After installation, be sure to run  
rake quote:setup 
Example 
======= 
a = User.new 
a.quote => "Get to the chopper!" 
Copyright (c) 2009 John Yerhot, released under the MIT license 

And to our install.rb we will have the README displayed upon installation.

install.rb
puts IO.read(File.join(File.dirname(__FILE__), 'README')) 

There you have it. For your convenience I’ve created a repository for this plugin at Github .  Start by removing the plugin from your application by deleting its directory from vendor/plugins/. Next, install the plugin from Github.

script/plugin install git@github.com:johnyerhot/arnold_quotes.git

If all goes well, the plugin will install and you should see the contents of README displayed back.  If you have issues, make sure you have Git installed.


Plugins are a great way to add functionality to your Rails application in a concise and organized fashion.  There is still much to cover, plugin testing being an important piece. 

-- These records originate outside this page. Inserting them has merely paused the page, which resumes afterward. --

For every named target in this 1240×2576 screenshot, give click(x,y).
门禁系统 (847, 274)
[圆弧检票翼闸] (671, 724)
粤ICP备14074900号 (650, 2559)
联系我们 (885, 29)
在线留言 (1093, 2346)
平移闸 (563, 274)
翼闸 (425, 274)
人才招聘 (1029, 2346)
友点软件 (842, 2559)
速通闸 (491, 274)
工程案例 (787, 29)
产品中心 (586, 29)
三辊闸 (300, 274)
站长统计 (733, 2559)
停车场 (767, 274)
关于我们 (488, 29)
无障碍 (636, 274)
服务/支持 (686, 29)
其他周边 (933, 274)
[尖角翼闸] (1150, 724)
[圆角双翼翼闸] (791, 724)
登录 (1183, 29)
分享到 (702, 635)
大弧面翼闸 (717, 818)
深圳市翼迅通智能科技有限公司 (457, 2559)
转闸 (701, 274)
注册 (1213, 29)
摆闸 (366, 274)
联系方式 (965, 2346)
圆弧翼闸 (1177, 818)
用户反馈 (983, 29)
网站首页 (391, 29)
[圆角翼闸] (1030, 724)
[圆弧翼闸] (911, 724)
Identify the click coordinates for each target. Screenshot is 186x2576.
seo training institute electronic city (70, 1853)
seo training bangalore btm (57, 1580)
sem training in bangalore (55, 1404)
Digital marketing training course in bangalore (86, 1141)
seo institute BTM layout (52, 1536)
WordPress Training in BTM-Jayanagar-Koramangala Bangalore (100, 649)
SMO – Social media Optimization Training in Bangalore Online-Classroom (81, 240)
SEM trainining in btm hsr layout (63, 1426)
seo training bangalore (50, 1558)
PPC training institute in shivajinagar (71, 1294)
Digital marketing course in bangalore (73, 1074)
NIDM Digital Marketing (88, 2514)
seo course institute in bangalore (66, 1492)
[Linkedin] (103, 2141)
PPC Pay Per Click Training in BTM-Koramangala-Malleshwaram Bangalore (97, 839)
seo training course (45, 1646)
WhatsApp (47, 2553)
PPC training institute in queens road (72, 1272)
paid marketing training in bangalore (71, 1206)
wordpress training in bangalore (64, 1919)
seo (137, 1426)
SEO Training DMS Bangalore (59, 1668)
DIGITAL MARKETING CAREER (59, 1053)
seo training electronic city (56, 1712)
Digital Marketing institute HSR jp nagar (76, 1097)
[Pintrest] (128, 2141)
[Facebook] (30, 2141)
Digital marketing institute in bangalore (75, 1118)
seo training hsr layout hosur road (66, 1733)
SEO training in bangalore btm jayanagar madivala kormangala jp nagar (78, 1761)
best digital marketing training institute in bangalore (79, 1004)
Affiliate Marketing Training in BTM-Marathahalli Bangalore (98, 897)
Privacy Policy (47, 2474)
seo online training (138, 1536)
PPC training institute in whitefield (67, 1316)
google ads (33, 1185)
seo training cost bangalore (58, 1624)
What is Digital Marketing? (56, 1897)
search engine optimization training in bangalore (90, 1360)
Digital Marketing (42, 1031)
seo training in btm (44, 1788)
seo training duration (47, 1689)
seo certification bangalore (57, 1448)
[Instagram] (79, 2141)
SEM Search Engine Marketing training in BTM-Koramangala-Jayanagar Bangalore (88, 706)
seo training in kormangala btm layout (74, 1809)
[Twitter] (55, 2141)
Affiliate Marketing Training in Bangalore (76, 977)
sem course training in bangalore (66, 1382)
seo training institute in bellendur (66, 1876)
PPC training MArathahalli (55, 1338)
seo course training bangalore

For further reading I suggest Advanced Rails by Brad Ediger  which has an entire chapter devoted on plugin development, including testing. Another in depth guide is available at guides.rails.info . As always, one of the best ways to see how a larger plugin is developed, try browsing the source of some of the more popular plugins such as Restful-Authentication or Paperclip.  Most can be found on Github.